27 November 2013   10:37 Diperbarui: 24 Juni 2015   04:38 109
+
Laporkan Konten
Laporkan Akun
Kompasiana adalah platform blog. Konten ini menjadi tanggung jawab bloger dan tidak mewakili pandangan redaksi Kompas.
Lihat foto
13850386591241470895

Dalam kehidupan ini begitu banyak cerita, melahirkan begitu banyak rasa, mempengaruhi kondisi jiwa, mempengaruhi lebar ataupun sempitnya senyuman di wajah kita. Apa yang dirasa oleh panca indra, apa yang dirasa oleh hati, dan apa yang terlintas dalam benak kutuangkan dalam sebuah catatan kehidupanku. Catatan ini sering kali bernada marah, berirama benci, namun tak sering juga menyenandungkan bahagia. Ku tekan tuts tuts keyboard laptop sebagai upaya menentramkan hati dari pemikiran yang membuncah.

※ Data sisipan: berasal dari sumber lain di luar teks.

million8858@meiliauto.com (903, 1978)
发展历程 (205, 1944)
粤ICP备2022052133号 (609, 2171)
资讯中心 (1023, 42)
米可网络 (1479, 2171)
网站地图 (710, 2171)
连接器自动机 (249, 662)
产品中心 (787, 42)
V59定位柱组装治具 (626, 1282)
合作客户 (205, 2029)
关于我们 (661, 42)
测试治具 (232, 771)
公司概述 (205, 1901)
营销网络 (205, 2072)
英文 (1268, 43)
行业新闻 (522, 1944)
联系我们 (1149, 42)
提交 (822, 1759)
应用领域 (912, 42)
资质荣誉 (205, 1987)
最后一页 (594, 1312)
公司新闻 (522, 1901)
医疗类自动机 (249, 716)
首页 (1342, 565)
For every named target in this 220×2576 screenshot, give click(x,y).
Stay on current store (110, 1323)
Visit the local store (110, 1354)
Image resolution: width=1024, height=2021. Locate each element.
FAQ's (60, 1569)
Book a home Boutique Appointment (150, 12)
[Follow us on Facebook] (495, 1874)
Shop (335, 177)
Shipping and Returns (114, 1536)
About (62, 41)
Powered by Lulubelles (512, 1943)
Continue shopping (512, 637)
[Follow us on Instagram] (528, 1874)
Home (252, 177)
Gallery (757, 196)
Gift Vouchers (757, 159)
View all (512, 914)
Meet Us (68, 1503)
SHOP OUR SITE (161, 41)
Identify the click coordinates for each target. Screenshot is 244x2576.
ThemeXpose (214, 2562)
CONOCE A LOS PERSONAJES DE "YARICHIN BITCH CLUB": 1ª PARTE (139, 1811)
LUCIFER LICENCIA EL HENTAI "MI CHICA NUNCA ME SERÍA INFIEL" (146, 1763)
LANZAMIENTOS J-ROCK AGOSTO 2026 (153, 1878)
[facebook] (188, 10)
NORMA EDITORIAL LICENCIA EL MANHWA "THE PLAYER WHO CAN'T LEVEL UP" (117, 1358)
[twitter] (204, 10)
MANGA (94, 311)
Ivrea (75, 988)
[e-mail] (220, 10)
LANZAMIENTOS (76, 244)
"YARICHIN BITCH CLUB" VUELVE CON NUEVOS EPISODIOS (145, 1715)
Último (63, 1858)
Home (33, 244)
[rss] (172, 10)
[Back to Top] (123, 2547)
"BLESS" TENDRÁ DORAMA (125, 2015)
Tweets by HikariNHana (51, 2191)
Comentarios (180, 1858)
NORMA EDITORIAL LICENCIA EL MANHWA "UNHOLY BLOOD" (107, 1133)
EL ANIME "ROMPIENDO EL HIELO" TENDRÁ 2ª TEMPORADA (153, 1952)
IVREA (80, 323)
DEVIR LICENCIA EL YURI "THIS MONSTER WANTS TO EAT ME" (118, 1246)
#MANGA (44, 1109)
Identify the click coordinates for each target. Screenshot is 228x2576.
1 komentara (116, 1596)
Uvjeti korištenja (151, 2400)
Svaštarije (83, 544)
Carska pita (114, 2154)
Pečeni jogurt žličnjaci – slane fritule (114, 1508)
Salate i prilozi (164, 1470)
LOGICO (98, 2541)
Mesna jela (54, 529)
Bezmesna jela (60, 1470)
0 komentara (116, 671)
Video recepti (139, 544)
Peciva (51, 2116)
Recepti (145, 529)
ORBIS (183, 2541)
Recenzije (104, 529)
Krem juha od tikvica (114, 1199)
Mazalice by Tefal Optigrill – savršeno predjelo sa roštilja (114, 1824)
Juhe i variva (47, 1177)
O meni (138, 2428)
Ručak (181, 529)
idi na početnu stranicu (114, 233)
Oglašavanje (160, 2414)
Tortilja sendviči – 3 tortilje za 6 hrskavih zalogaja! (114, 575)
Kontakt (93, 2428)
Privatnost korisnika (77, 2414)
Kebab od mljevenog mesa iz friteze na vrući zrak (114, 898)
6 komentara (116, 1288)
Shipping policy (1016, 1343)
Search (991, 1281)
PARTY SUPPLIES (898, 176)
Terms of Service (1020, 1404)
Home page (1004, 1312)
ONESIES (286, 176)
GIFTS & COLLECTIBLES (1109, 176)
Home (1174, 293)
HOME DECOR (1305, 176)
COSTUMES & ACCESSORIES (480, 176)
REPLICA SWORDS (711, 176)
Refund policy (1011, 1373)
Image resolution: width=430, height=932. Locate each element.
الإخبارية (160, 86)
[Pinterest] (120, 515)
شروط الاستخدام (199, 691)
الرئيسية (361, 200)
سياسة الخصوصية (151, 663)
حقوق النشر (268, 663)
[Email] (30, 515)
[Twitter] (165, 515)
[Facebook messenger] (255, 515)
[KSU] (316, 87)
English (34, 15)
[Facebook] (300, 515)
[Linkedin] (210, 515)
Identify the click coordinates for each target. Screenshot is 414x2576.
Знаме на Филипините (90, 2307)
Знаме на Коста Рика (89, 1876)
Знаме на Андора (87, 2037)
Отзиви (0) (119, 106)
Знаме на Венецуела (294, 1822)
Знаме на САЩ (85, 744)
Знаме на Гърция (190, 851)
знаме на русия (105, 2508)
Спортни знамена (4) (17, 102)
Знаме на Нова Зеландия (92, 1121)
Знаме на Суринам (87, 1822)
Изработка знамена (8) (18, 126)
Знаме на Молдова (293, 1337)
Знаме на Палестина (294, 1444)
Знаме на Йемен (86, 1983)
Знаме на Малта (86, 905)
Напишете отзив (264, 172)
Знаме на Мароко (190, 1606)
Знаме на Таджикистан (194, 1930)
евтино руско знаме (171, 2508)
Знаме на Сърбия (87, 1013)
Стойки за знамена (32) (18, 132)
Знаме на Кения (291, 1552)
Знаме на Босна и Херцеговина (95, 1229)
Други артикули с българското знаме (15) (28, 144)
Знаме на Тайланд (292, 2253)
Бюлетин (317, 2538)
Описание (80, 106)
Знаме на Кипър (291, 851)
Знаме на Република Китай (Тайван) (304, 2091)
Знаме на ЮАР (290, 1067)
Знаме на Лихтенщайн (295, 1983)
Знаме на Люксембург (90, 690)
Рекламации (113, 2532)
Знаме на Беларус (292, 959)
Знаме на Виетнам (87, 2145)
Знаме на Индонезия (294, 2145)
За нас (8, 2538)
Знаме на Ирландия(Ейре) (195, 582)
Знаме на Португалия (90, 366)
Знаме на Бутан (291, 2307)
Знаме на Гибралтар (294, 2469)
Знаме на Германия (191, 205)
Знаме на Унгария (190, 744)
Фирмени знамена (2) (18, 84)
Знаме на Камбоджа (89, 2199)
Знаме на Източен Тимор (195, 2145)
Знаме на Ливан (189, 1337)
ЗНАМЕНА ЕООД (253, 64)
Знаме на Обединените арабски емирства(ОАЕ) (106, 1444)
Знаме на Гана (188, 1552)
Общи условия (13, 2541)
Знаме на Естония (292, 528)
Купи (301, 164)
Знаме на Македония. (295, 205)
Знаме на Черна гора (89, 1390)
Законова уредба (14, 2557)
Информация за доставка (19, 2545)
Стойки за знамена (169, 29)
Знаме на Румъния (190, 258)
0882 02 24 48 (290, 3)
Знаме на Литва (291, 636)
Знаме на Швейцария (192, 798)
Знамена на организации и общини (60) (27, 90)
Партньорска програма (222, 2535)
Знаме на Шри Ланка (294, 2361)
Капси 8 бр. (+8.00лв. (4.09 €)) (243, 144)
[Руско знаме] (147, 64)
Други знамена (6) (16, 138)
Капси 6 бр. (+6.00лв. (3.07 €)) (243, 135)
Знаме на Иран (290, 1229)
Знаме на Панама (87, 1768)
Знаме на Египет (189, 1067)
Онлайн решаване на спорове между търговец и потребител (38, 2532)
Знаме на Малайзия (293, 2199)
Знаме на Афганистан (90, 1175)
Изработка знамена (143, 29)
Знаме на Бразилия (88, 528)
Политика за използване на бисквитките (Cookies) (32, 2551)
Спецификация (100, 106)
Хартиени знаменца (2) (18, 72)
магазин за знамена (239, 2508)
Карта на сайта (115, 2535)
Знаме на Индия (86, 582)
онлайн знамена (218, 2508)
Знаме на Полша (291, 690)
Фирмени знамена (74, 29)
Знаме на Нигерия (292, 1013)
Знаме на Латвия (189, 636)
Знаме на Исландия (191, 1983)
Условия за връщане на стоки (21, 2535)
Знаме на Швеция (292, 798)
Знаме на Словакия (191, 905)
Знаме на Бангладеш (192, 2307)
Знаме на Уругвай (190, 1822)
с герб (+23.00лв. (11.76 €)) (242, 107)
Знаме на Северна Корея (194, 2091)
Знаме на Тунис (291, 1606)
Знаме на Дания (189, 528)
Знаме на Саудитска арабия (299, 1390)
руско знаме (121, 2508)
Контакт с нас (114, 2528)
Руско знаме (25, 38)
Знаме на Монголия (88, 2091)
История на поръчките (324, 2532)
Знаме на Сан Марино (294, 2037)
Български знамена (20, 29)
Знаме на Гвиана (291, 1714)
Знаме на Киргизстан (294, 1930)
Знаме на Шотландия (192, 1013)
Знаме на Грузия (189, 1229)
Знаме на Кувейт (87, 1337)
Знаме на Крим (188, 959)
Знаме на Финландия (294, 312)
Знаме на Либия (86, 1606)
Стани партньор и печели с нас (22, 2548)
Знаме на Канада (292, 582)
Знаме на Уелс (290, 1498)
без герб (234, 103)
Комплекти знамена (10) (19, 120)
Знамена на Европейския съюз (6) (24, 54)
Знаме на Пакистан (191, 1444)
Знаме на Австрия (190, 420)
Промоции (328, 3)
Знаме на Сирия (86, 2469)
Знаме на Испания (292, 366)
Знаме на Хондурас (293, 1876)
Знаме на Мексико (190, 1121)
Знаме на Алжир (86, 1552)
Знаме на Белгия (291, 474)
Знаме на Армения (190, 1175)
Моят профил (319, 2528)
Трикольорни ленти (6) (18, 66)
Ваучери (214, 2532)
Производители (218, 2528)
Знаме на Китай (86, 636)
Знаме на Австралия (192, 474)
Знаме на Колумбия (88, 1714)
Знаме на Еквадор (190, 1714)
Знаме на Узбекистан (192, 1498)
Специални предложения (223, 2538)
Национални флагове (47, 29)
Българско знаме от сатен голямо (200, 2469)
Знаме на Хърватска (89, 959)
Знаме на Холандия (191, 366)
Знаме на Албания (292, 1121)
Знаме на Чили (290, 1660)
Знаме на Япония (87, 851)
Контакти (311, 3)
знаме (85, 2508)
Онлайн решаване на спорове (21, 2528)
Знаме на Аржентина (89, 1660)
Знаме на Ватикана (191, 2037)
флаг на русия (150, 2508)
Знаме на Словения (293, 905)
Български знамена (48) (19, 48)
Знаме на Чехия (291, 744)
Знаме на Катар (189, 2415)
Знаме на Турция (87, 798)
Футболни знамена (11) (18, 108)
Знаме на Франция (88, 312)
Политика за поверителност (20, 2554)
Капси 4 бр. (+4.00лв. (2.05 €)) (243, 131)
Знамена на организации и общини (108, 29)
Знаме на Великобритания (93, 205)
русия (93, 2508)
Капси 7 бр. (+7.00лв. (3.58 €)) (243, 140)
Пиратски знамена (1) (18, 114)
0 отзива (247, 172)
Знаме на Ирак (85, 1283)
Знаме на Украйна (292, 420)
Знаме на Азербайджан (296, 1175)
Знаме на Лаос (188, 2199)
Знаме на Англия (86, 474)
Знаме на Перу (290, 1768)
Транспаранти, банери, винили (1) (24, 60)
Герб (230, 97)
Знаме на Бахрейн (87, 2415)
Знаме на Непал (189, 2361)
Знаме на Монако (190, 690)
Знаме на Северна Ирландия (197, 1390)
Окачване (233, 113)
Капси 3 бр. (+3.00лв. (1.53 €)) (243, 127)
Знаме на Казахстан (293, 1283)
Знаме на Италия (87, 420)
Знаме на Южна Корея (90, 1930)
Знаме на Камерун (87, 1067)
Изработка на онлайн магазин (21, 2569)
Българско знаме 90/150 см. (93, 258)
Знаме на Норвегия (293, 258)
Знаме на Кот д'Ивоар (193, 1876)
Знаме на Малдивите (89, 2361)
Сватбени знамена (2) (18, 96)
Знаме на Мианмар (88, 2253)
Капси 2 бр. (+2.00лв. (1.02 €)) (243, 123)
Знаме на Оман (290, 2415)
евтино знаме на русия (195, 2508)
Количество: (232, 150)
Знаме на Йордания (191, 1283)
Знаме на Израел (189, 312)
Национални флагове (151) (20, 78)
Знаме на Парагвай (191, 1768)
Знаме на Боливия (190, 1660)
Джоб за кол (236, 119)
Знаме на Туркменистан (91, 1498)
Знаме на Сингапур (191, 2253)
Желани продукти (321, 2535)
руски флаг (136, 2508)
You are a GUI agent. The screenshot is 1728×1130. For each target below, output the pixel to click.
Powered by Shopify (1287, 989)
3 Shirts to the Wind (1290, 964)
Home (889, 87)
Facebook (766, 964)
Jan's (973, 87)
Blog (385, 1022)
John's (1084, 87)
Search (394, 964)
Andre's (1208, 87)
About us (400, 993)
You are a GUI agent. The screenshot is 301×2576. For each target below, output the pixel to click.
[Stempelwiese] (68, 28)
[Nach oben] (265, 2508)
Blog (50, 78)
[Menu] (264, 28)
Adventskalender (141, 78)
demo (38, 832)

Hanya pada saat-saat tertentu aku baca kembali apa-apa yang aku tulis dalam catatan kehidupanku ini, dan pagi inilah saatnya. Terhenyakku dengan apa-apa yang kutulis, kadang kala aku lupa pernah merasakan begitu banyak macam dan warna emosi. Kali ini aku ingin membagikan sepenggal catatan kehidupan yang sempat kutulis. Entah mengapa kusalin bagian yang ini aku pun tak tahu. Ku bagikan pada kalian kawan dengan apa adanya sebagaimana yang aku tulis dalam catatan kehidupanku tanpa aku edit sedikitpun. Mungkin akan ada yang merasa terhina aku ucapkan maaf sebelumnya. Dan inilah sepenggal catatan kehidupanku.

Bandung, 14 Agustus 2013 (21:06)

Ternyata sudah cukup malam :-) , akhir-akhir ini aku terbangun di malam hari dan mendengarkan kesunyian dan merasa tenang di likupnya. Akhir-akhir ini aku banyak berpikir, akhir-akhir ini hatiku gelisah, dan akhir-akhir ini aku banyak menangis mungkin aku belumlah cukup kuat.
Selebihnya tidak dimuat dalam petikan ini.